6.1. No Liability of Officers and Directors for Severance Upon Insolvency. Notwithstanding any other provision of the Agreement and intending to be bound by this provision, Mr. Kriebel hereby (a) waives any right to claim payment of amounts owed to him, now or in the future, pursuant to this Agreement from directors or officers of the Company if the Company becomes insolvent, and (b) fully and forever releases and discharges the Company’s officers and directors from any and all claims, demands, liens, actions, suits, causes of action or judgments arising out of any present or future claim for such amounts.
6.2. Successors and Assigns. The Company may assign this Agreement to any successor to all or substantially all of its assets and business by means of liquidation, dissolution, merger, consolidation, transfer of assets, or otherwise. The rights of Mr. Kriebel hereunder are personal to Mr. Kriebel and may not be assigned by him.

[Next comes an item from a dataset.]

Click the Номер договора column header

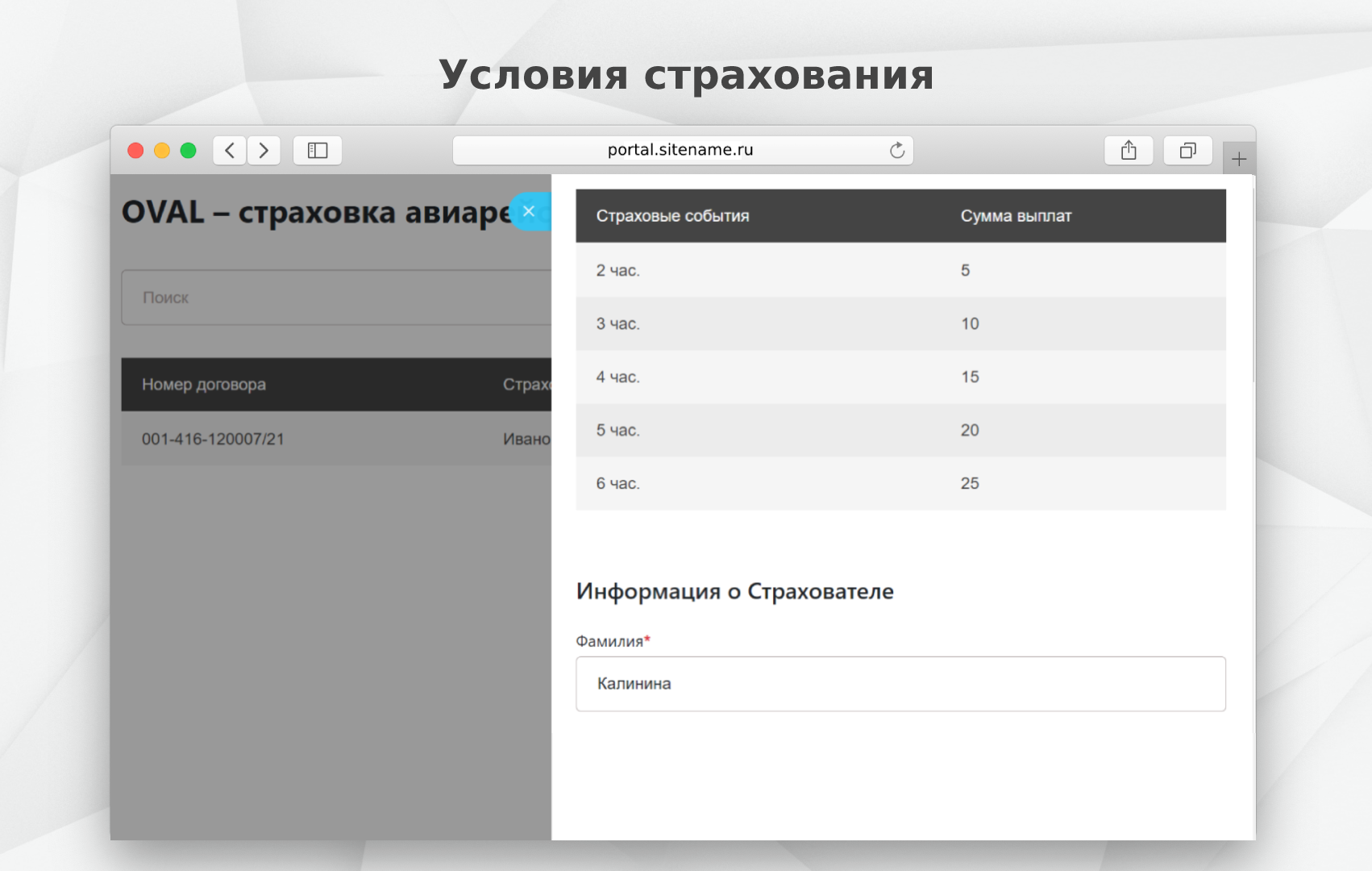(x=204, y=385)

6.3. Governing Law. This Agreement shall be governed by and construed in accordance with the laws of the Commonwealth of Pennsylvania without regard to the principles of conflicts of laws.
6.4. Enforcement. Any legal proceeding arising out of or relating to this Agreement will be instituted in the United States District Court for the Eastern District of Pennsylvania, or if that court does not have or will not accept jurisdiction, in any court of general jurisdiction in the Commonwealth of Pennsylvania, and Mr. Kriebel and the Company hereby consent to the personal and exclusive jurisdiction of such courts and hereby waive any objections that they may have to personal jurisdiction, the laying of venue of any such proceeding and any claim or defense of inconvenient forum.

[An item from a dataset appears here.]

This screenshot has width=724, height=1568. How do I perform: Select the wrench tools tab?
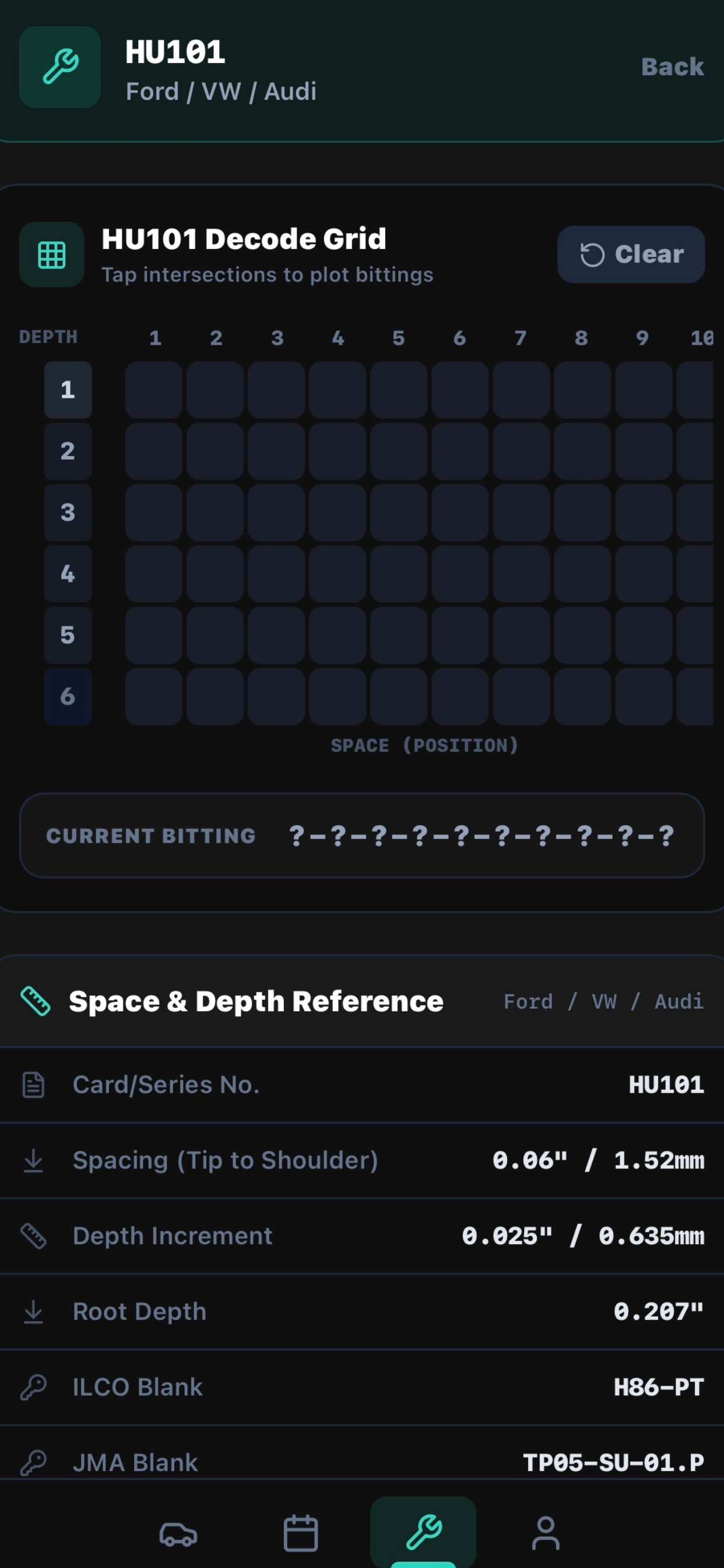[423, 1531]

6.5. Waivers; Separability. The waiver by either party hereto of any right hereunder or any failure to perform or breach by the other party hereto shall not be deemed a waiver of any other right hereunder or any other failure or breach by the other party hereto, whether of the same or a similar nature or otherwise. No waiver shall be deemed to have occurred unless set forth in a writing executed by or on behalf of the waiving party. No such written waiver shall be deemed a continuing waiver unless specifically stated therein, and each such waiver shall operate only as to the specific term or condition waived. If any provision of this Agreement shall be declared to be invalid or unenforceable, in whole or in part, such invalidity or unenforceability shall not affect the remaining provisions hereof which shall remain in full force and effect.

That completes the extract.